Five years ago, in the face of government opposition, I introduced legislation to protect bureaucrats who reveal wrongdoing in the workplace. In 2003 the Liberals refused to vote in support of my private member's bill because they did not have the political will to introduce any effective whistleblower legislation. They simply lacked the political will, and that is well reflected in Bill C-11.
When I blew the whistle on whistleblowing, the Liberals had their ears plugged. My private member's bill, Bill C-201, was debated in the House. It was written with the assistance of real-life whistleblowers, many of whom I have named before. They have suffered harassment and reprisals for doing what was right, for doing what was in the best interests of this country but not the Liberal Party.
One whistleblower, Joanna Gualtieri, was of great assistance. She founded the institution called FAIR. Ms. Gualtieri has highlighted a number of points that must be included in whistleblowing legislation if it is to be effective. The following points were included in Bill C-201 but are not found in Bill C-11.
First is full free speech rights. Protected whistleblowing should cover any disclosure that would be accepted in a legal forum as evidence of significant misconduct or would assist in carrying out legitimate law enforcement functions. There can be no loopholes for this one.
Second is to permit all disclosures of illegality and misconduct. Whistleblower laws should cover disclosures of any illegality, gross waste, mismanagement, abuse of authority, substantial and specific danger to public health and safety, and violations of policies, rules and conventions. They are missing from this bill.

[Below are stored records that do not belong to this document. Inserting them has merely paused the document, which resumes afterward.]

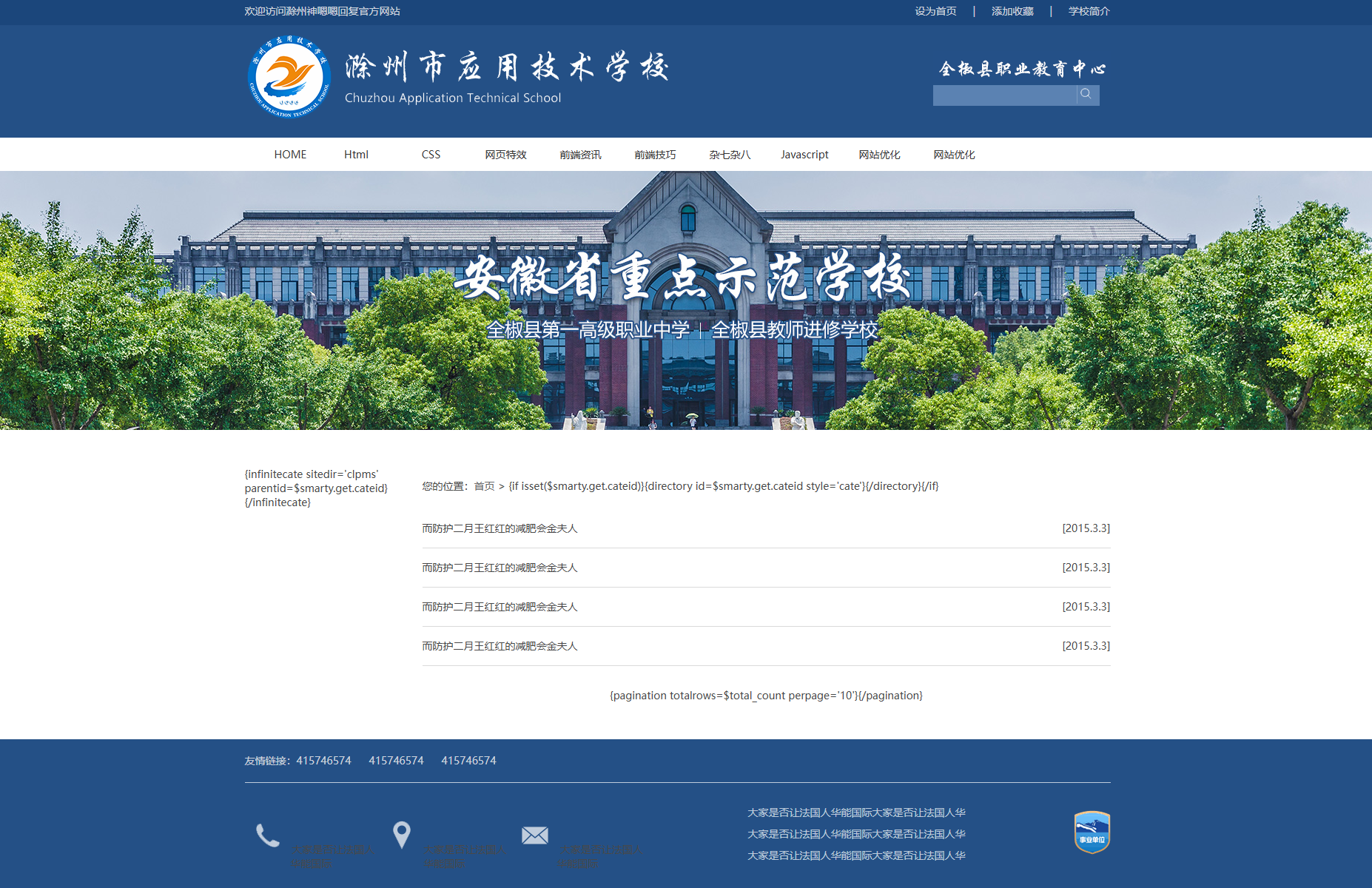Click the phone icon in the footer
This screenshot has width=1372, height=888.
point(266,835)
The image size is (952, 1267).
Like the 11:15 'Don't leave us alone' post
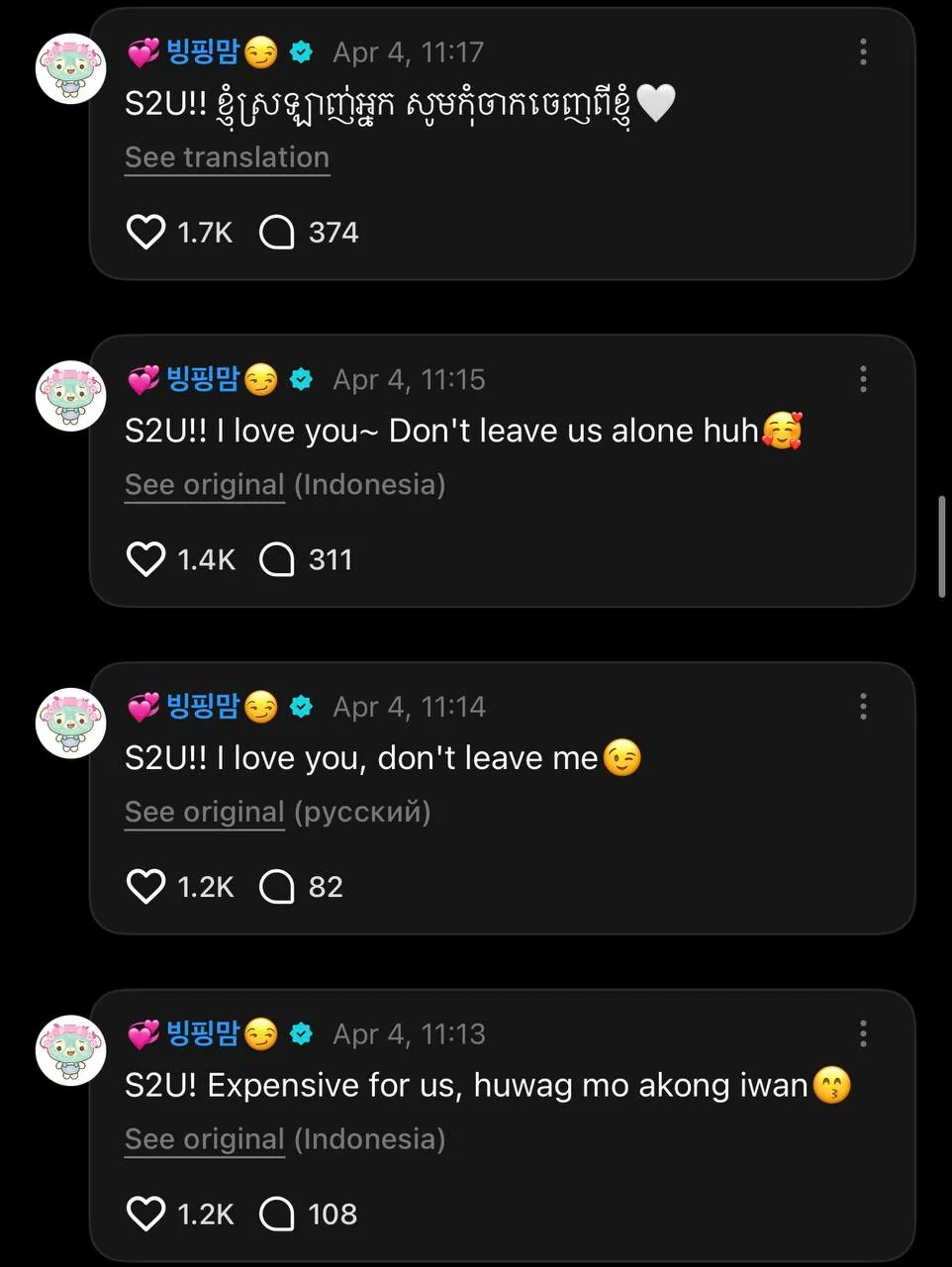click(145, 559)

Third is the duty to disclose illegality. It is also missing from the bill.
Fourth is that the coverage under the bill should extend to all personnel and affected communities. This is also missing.
Last, and of course, there should be safety from harassment after blowing the whistle.
Bill C-11 serves more as a tool to manage whistleblowing and rein in potential whistleblowers than it does to encourage disclosing wrongdoing. We need effective legislation that would really protect whistleblowers.
The Conservative Party deserves kudos. It is through our efforts that we have these amendments, such as whistleblowers now reporting to an independent commissioner rather than to the president of the public service, the commissioner reporting to Parliament rather than to a minister, the RCMP being included in the group of whistleblowers and the Access to Information Act restrictions being reduced to five years from twenty years. In fact, there should be no restrictions. However that goes to the Conservative Party's credit.
Similarly, there is the amendment on the removal of government bodies. The government had the arbitrary authority to remove certain bodies from coverage of whistleblower protection, such as the public service commission, the pension commission, CPP commission, Bank of Canada and many others. Compensation should be given by the commissioner and the penalties against reprisals should be given by the commissioner, not by anyone else.
All those things were the accomplishments of the Conservative Party.